CSCI 544 Homework 3
Error detection and correction: dealing with homophone confusion
Training Data
- Project Gutenberg
- Free e-book downloads
- NLTK Corpus Package
Creation of Training file
-
After obtaining the extracted files from Project Gutenberg and some free e-book, use mergeFiles.py to read and write it to a text file.
-
Use collect_data1.py to obtain POS_TAGGING for the text file.
-
Use collect_data2.py to obtain tagged_words from NLTK Corpus.
-
Append both the tagged words to single file to foem training data.

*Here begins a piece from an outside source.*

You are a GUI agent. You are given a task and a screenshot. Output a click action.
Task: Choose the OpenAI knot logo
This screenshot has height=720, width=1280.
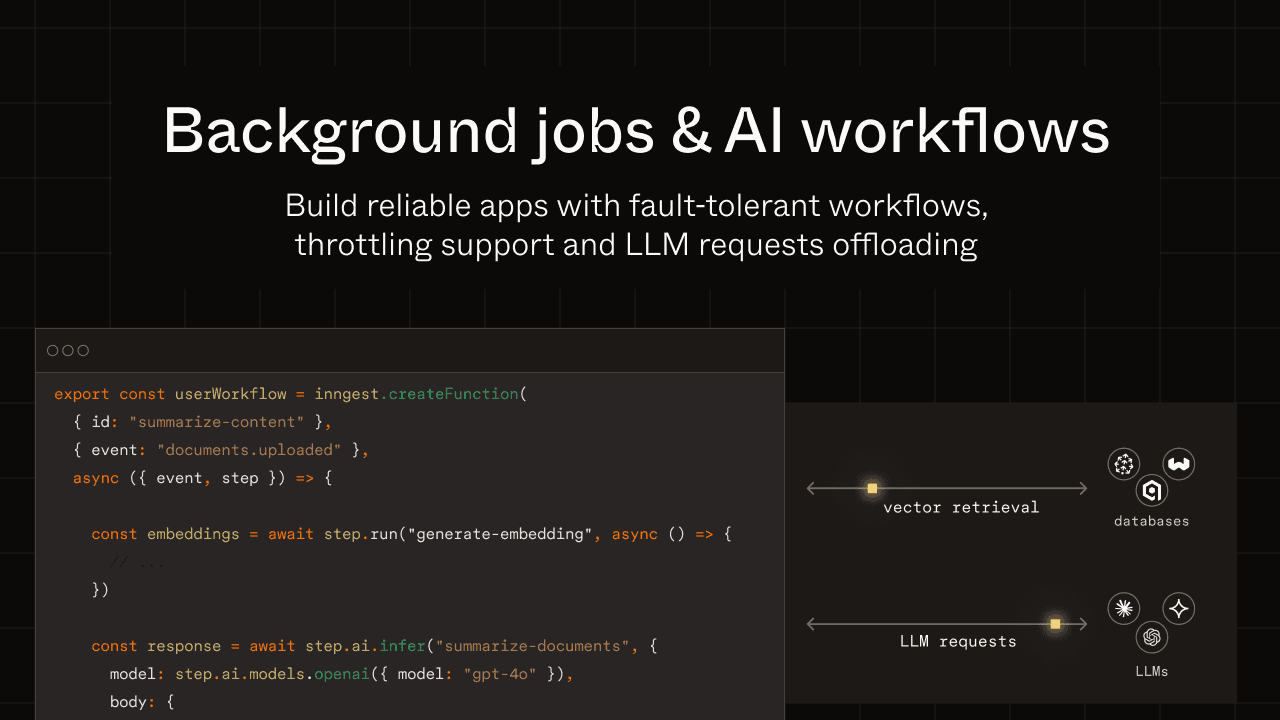point(1152,637)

- python2.7 mergeFiles.py train.dat training.txt
- python2.7 collect_data1.py training.txt training_tag
- python2.7 collect_data2.py training_corpus
After obtaining the tagged_words in the form of training _file, use hw3train.py to learn from training file execute following command
* python3 hw3train.py TRAININGFILE train_format
Execution of Perceptron
To learn from training file and create MODELFILEexecute following command
python3 perceplearn.py train_format MODELFILE
To classify the TEST_DATA taken from STDIN execute the following command
cat hw3.test.err.txt | python3 hw3tag.py MODELFILE hw3.output.txt
where MODELFILE is the modelfile generated by perceplearn.py
Here the input given is the error file and the output given is the corrected output file.
Third Party Software Used
- NLTK Toolkit - POS_TAGGING feature of nltk
- NLTK Corpus